L'errore da non fare
L'errore più comune è brucciare l'aglio. Se l'aglio diventa marrone scuro, il sapore diventa amaro e il piatto è rovinato. Bisogna stare attenti: aggiungere l'aglio a fuoco medio, non alto, e non allontanarsi. Se vedete che inizia a colorarsi troppo velocemente, aggiungete subito la pasta. Un altro errore è scolare la pasta troppo a fondo: ha bisogno di un po' di umidità per condirsi bene con l'olio.
I nostri consigli
- Se avanzano spaghetti, conservali in frigorifero per un giorno al massimo in un contenitore coperto. Non congelano bene perché la pasta diventa gommosa al disgelo. È preferibile consumarli il giorno stesso.
- Il peperoncino secco è più stabile nel gusto di quello fresco: potete usarlo al posto del fresco, una quantità minore perché è più concentrato. Un peperoncino secco piccolo equivale a mezzo peperoncino fresco.

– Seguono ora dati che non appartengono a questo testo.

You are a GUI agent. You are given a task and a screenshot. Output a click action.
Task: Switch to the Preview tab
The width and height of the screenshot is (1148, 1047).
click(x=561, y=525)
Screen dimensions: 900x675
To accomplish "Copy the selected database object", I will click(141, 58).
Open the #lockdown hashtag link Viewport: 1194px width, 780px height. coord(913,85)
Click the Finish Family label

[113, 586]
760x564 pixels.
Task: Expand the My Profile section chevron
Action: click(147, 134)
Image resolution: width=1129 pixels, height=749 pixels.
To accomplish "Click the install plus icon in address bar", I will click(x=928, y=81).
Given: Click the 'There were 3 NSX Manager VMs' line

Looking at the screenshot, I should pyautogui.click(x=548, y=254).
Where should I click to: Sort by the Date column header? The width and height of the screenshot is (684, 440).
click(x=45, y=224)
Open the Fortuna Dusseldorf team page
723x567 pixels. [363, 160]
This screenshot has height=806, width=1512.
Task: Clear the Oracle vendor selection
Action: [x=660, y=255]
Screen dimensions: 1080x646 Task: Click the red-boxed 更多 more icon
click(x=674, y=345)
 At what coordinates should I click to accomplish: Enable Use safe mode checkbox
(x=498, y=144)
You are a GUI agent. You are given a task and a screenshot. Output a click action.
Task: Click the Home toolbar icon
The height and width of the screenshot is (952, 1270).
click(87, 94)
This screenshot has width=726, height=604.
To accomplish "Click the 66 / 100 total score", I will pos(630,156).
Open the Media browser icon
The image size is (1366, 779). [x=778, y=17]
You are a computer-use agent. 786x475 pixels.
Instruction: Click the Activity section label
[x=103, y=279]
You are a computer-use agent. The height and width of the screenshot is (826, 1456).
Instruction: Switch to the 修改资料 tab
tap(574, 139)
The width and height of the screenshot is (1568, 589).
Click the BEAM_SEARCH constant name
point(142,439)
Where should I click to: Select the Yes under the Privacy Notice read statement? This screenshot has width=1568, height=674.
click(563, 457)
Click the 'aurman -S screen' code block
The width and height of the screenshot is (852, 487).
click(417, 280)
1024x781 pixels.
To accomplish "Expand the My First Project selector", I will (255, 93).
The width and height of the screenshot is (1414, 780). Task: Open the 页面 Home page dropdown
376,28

- Se non avete il peperoncino, potete usare una piccolissima presa di pepe nero appena macinato, ma il piatto cambierà carattere. Il peperoncino è la variante umbra autentica.
- L'olio deve essere di buona qualità: è l'unico condimento grasso del piatto, non può essere anonimo. Scegliete un olio extravergine fruttato leggero, non troppo intenso.
Quando prepararla
Questo piatto è ideale tutto l'anno, ma brilla soprattutto in autunno e inverno quando i peperoncini freschi sono al loro picco in qualità. D'estate la trovate comunque valida per una cena leggera. È veloce, perfetta per le sere di lavoro quando vi serve qualcosa di saziante ma senza impegno di preparazione.
Domande frequenti
- Posso aggiungere il formaggio? No, non è tradizionale e coprirebbe i sapori delicati. Se proprio volete una note salata in più, usate un pizzico di sale in più al momento di scolare, non formaggio.
- Che tipo di peperoncino usate? È indifferente: il peperoncino rosso fresco è il migliore se lo trovate, ma va bene anche quello secco di qualità. Alcuni usano il peperoncino selvatico italiano, ma non è necessario.
- Quanto aglio devo usare? Sei spicchi per 400 grammi di pasta è una dose equilibrata. Se amate molto l'aglio, potete arrivare a otto spicchi. Se lo tollerate male, fermatevi a tre.
- Posso fare il piatto senza olio? No, l'olio è il condimento principale. Ridurlo comporterebbe un piatto asciutto e poco appetibile. È un piatto a base di olio, non potete bypassarlo.